Am I supposed to be flattered or offended? Is he intimating that I'm the girl he's decided to settle for? I decided to play it cool.

don't tempt me ;)

Chilly, in fact, but that didn't deter him:

we can skip the cup of coffee and go straight to the alter. I'm not a big coffee drinker anyway.
In addition my billing cycle is coming up soon so I'd be able to save myself 15 dollars if we get hitched before the month is up

How much is wrong with that response?

1. "Altar," not "alter"
2. Chuppah, not altar -- how much/little does he know about frumkeit?
3. Too cheap to buy me a cup of coffee?
4. Crass enough to ask for help avoiding the $15/month charge?

But I'm trying to be nice to the men I date, instead of my usual sarcastic self.
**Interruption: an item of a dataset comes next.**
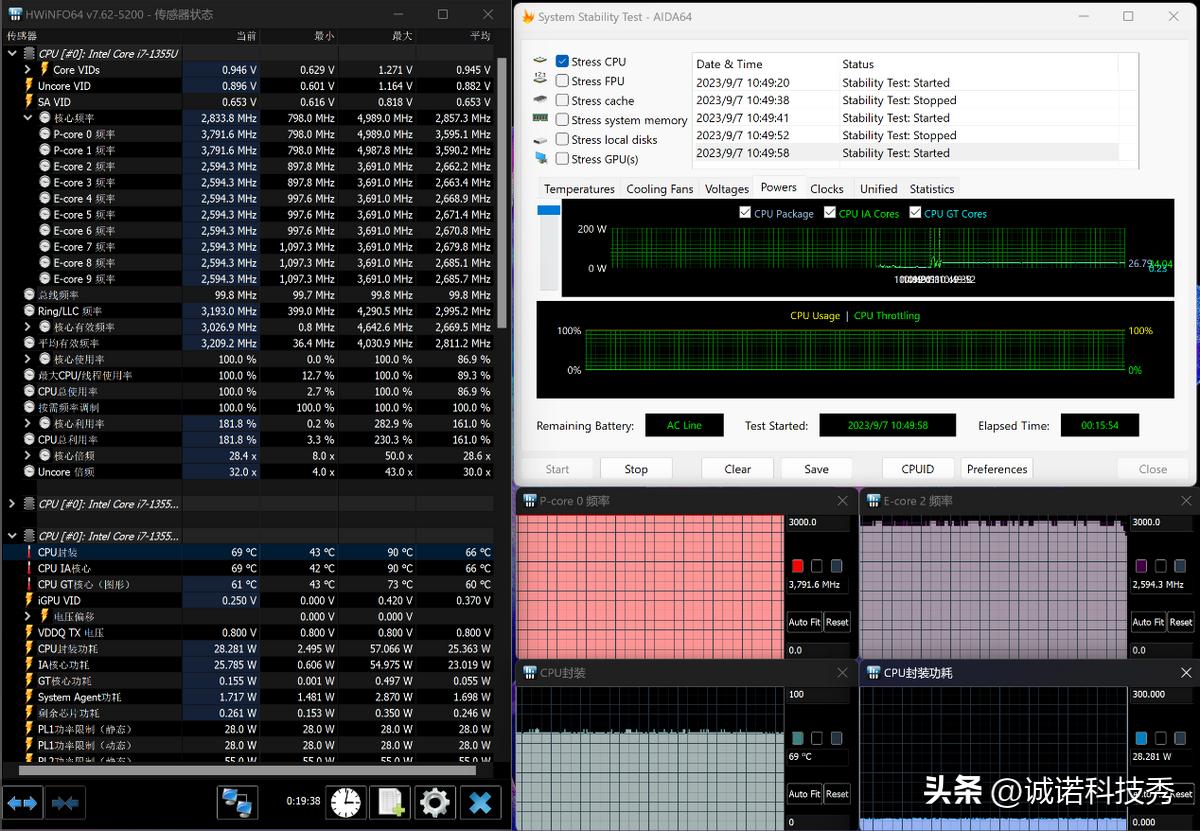Click Auto Fit in P-core 0 graph
The image size is (1200, 831).
click(x=804, y=622)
So I didn't lash out.

wow, you don't want to waste any time ;)

I love coffee -- and I'd like to meet you at least once before getting married. I'm also soon to be non-paying. It's your call

That prompted him to agree to coffee, which we're having Sunday evening. I guess it'll get me out of the house.
Copyright (c) "Ayelet Survivor"

1 comment:

  1. He's got a sense of humor. And if you think about it, he's super-frum, willing to propose without even a face-to-face meeting! Even the rightest-wing ultras usually have a 20-minute sit-down before they break a plate.

    Just go and get some air and be social. And have fun. :)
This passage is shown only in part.